Selon le rapport mondial sur le déplacement interne 2022 (GRID), 85 % des membres de la génération Z estiment que l’ensemble du processus de recherche d’emploi et de recrutement est obsolète. Trois sur quatre déclarent avoir abandonné une opportunité d’emploi prometteuse en cours de route. Pour cette génération, la notion de carrière n’est plus une équation avec le temps, l’expérience et la compétence : 80 % des répondants souhaitent que leurs recruteurs les contactent au moins deux fois par mois, et 55 % désirent avoir de leurs nouvelles au moins une fois par semaine.

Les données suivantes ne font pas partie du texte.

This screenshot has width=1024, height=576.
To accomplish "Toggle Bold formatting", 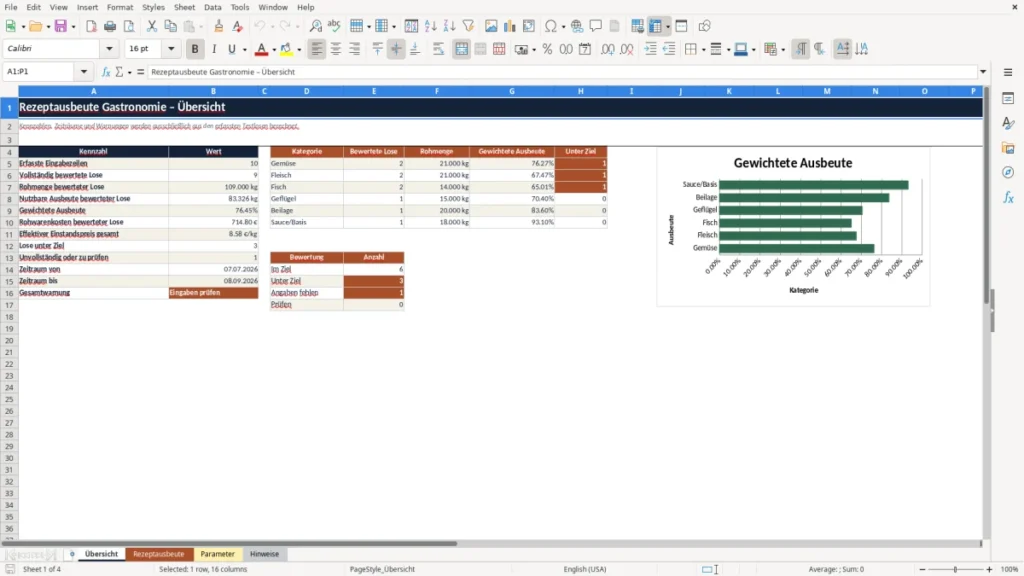I will point(195,49).
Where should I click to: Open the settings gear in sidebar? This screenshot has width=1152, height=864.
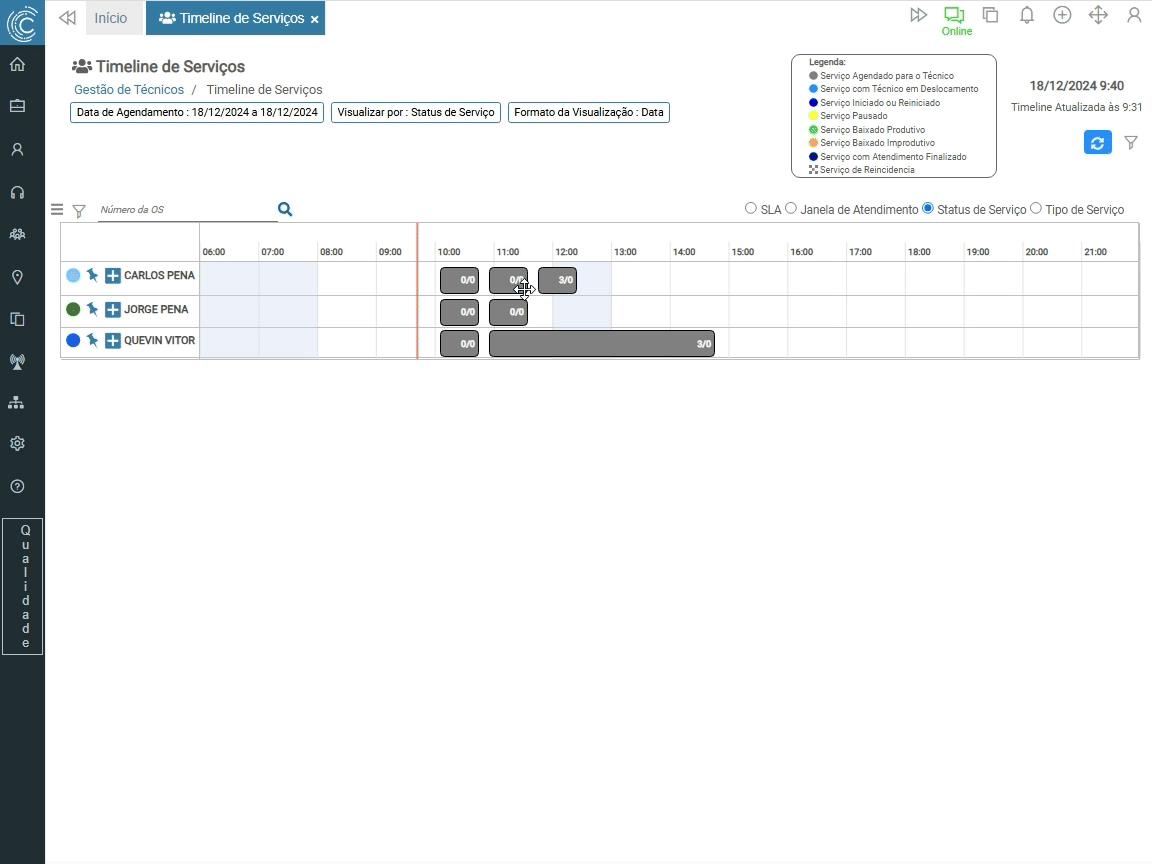pos(17,443)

Quid de la lettre de motivation et du CV ? 89 % des 18-24 ans postulent à la suite d’une annonce postée sur un réseau social, soit 29 points de plus que la moyenne des actifs. Instagram est particulièrement plébiscité (72 % des répondants), suivi de près par Facebook (70 %), avec un écart de 35 points par rapport à la moyenne des postulants. (« Le recours aux réseaux sociaux dans le cadre de recrutements », Ifop pour Hippolyte RH, 2022). C’est donc une génération qui fonctionne à l’impulsion. Elle ne semble ni paralysée par le « syndrome de l’imposteur » (ce doute quant à ses capacités qui conduit à penser que ses succès sont dus au hasard), ni préoccupée par le « principe de Peter » (Laurence J. Peter et Raymond Hull ont théorisé en 1969 le fait que tout employé finit par atteindre son niveau d’incompétence dans une hiérarchie).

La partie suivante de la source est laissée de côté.